It's not every day that one Burlington city councilor tweets another about porn.
But last week, Councilor Joan Shannon (D-Ward 5) fired off this titillating tweet to Councilor Emma Mulvaney-Stanak (P-Ward 3):
@emmajmsvt how many taxi drivers have pleaded w u to allow them to have porn in cabs? I’m up to 5 #WTF #BTV #BTVCC
Shannon chairs the committee that’s presently rewriting Burlington’s taxi regulation, which, as written, would replace the city's zone pricing system with taxi meters and require licensed cab drivers to follow a host of other rules. Shannon tells Seven Days that numerous cabbies have asked her — in private conversations and at a recent public meeting — to strike the section that forbids them from using or possessing pornography in their taxis while on duty.

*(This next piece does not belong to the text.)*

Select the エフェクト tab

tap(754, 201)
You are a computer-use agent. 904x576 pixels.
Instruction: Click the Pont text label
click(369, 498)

Mulvaney-Stanak, who notes that current regulations already prohibit porn, says two cabbies have asked her to change the rule, one of them in a hand-written letter that complained the ban infringed on cabbies' "rights."
With the full city council set to take up the new taxi regulations as soon as July 11, both councilors say sanctioning, or tolerating, the use of porn is out of the question.
"We’re not trying to limit their use of pornography on their own time,” says Shannon. "And we’re not trying to limit what their customers bring along with them."
Benway's Transportation, Burlington's largest taxi service, doesn’t allow its drivers to carry porn, says owner Paul Robar. But Robar's still a little uneasy with the city banning drivers from having it.
"Do I want them looking at naked stuff? No," says Robar. "But on the other hand, the city is so out there on the reaching, so who knows what they’re calling porn at this point?"
Not surprisingly, Shannon's tweet earned the city councilor some unwanted attention.
"It turns out if you tweet ‘porn,’ strange people start following you,” she says. “I got some very scantily clad followers and knocked them off."
Anthony Weiner, the councilor says, was not among them.